Source: History of Bureau County, Illinois
H.C. Bradsby, Editor
Illustrated
Chicago: World Publishing Company  1885
Reprinted by: Higginson Book Co., Salem, MA

Transcribed by: Denise McLoughlin
Tampico Area Historical Society
www.tampicohistoricalsociety.citymax.com

Page 548

NELSON HINKSTON, New Bedford, was born in Hudson, Summit Co., Ohio, September 20, 1817, and is the son of Joseph and Caroline (Webb) Hinkston. The Hindston family is of English descent and came to America with the Puritans. Joseph Hinkston was a soldier in the war of 1812, and a pensioner of the Government until his death at the age of ninety-four years four months and eight days. The family is of a hardy and long-lived race. Nelson Hinkston is one of a family of ten children, all of whom lived to reach maturity, and six still survive. At the age of sixteen years our subject began to learn the shoe-maker's trade and followed the business, under one roof in Hudson, Ohio, for twenty-eight years. He worked on the bench only three years after learning his trade, then bought the establishment; carryiing on a manufacturing business. employing from eight to twelve hands. Mr. Hinkson loaned to the Broad Gauge, Cherry Valley & St. Louis Railroad Company $5.000, which he lost through the failure of the company, but instead of being discouraged he applied himself with new vigor and soon replaced his loss. In September, 1863, he came to Bureau County, Ill. and settled at New Bedford. He has since been engaged in the buying, improving, renting and selling of lands and loaning money.  He owns in this county between five and six hundred acres of land. In politics Mr. Hinkston is a supporter of the Republican party. He was amember of I.O.O.F. for seventeen years in Ohio, but since he has resided in this county he has not belonged to any order.
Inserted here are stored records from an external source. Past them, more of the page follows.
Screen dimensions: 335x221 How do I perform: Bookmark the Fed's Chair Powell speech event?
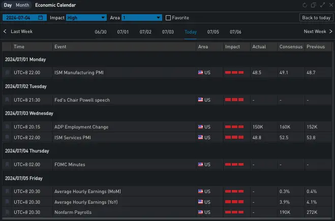click(7, 100)
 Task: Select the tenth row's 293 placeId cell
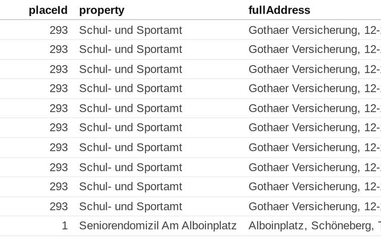click(58, 206)
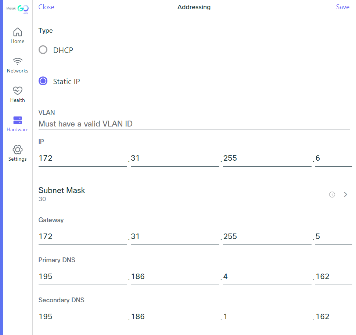Click the Meraki Go logo

pyautogui.click(x=17, y=8)
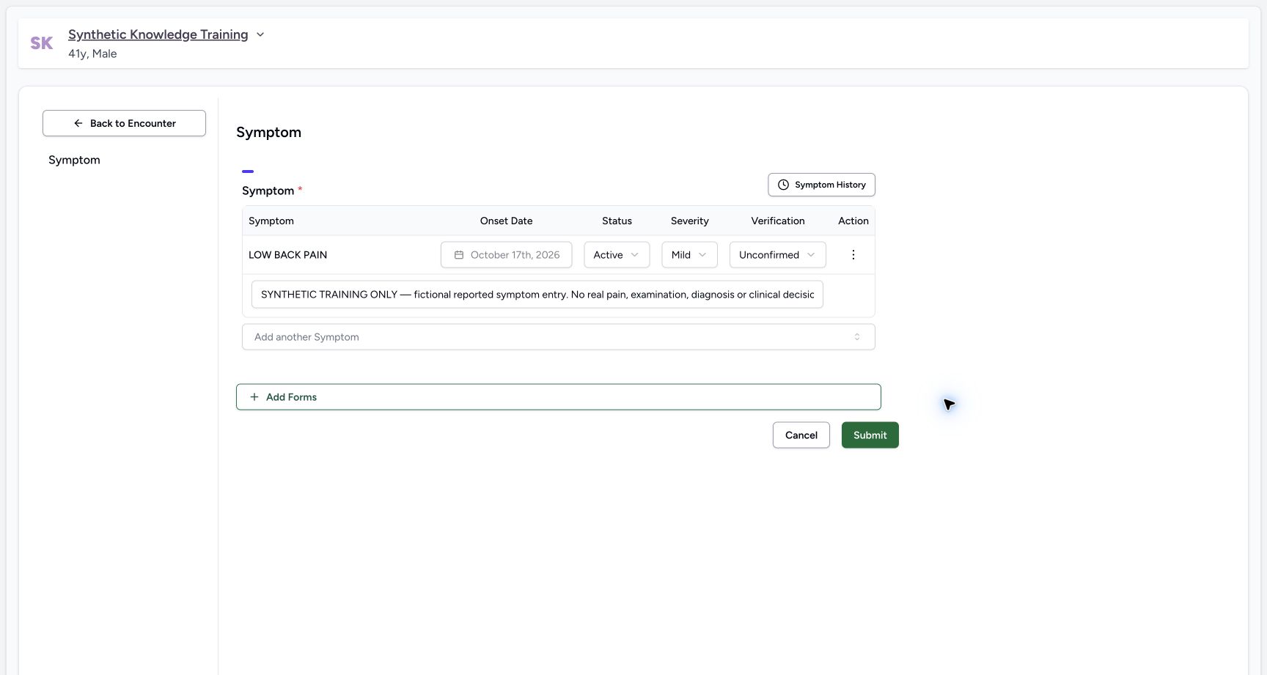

He was married  January 1, 1839, to Mabel Clark, a native of Connecticut but reared in Twinsburg, Ohio.  She died in September, 1858, after a sickness of two years. She was the mother of one son, Elmer, born July 6, 1840. He was a soldier in Company K, Seventh Ohio Infantry, enlisting in June, 1861, in Cleveland, Ohio. He was wounded at Ringgold, twenty two miles from Chattanooga, Tenn., where he was taken, and died January 21, 1864. Mr. Hinkston was married March 14, 1869, to Mary C. Whittington, who was born in Ashland County, Ohio, March 28, 1847. Her father, John Whittington, is now living at New Bedford, Ill., at the age of seventy seven years. The mother, Jane Whittington, died at New Bedford, January 21, 1883, at the age of sixy-nine years.